RainyDay Rituals

By Satya | Bhuangan Blog


Why Your Soul Craves Routine More Than Your Calendar — Rainy Day Rituals from My Childhood Home


There’s something about the rains that calls us back — not just to earth, but to ourselves.


When the first monsoon winds blew across our village, it wasn't a weather update. It was a whisper: slow down, come back, begin again.


I didn’t know then, as a child, that what we were doing was called ritual. All I knew was that rainy days had their own quiet rhythm — and Amma never skipped a beat.


🌿 The Boil of Neem Leaves

On the first downpour, Amma would fill a brass pot with water and throw in a handful of fresh neem leaves. She’d let it simmer slowly on the wood-fired stove, the scent sharp and clean. That water would be used to rinse our feet or wiped on our skin — not as a treatment, but as tuning.


"The air holds mischief now," she'd say, referring to the way dampness could creep into the bones. But neem, she believed, kept us guarded — not just physically, but spiritually.


🍲 Rasam for the Rain

While thunder rolled outside, the kitchen simmered too. A thin, spicy tamarind rasam would bubble in a clay pot, its aroma trailing hints of garlic, black pepper, and love.

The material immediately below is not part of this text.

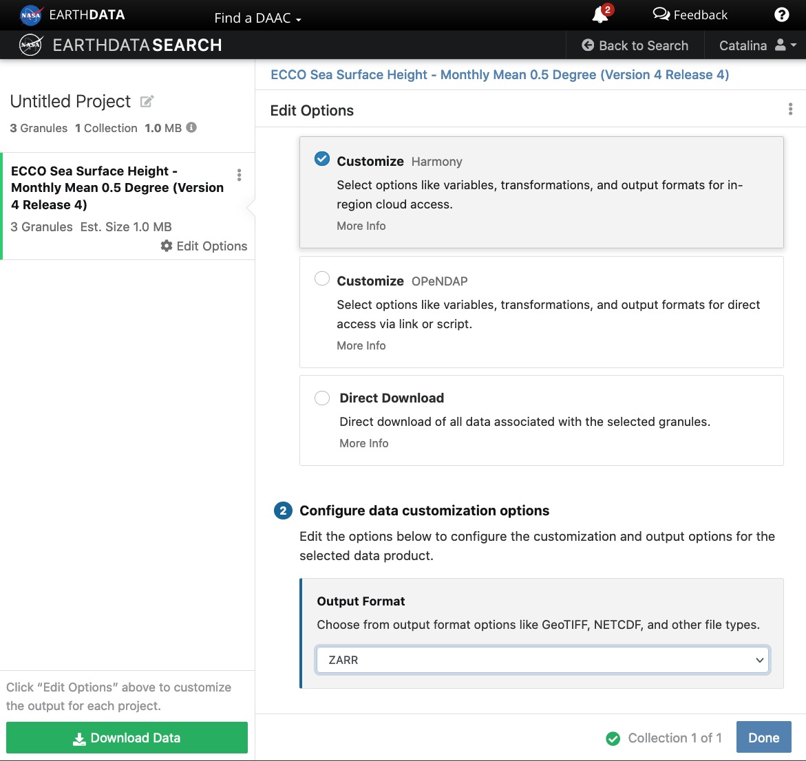Open the notifications bell icon
The width and height of the screenshot is (806, 761).
pyautogui.click(x=600, y=15)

We drank it like tea, poured into steel tumblers, warming our fingers and our hearts. There was no rush to “finish lunch” — there was only the ritual of slowness. Sip. Pause. Listen to the rain.


🌬️ Eucalyptus in the Corner

In one corner of the room sat a little camphor burner. Amma would sprinkle a few drops of eucalyptus oil onto it, the scent rising with the steam. It cleared the air, but also calmed the spirit.


In hindsight, it was her way of saying: protect your breath, protect your space.


🪔 Oiling the Hair, Calming the Mind

Evenings were for oil — warm coconut, infused with hibiscus or curry leaves. My sister and I would sit cross-legged, shoulders hunched, as Amma’s fingers worked through our hair.


That oil carried more than nourishment. It was routine without rigidity — a sacred loop that brought the body and the soul back into rhythm.


💬 A Calendar Can’t Catch This

No app notification tells you when your spirit is out of sync. But the body knows. The soul knows. And that’s why ritual matters.


Not as obligation, but as orientation.


We don’t crave productivity. We crave pattern. Familiarity. A sense of returning to something older, softer, truer.


Especially in the rain.


🧭 Your Turn

What are your rainy day rituals?

Is there something your grandmother did that you've slowly found yourself repeating?

What does your soul reach for when the world slows down?


Let this season be less about catching up… and more about coming home.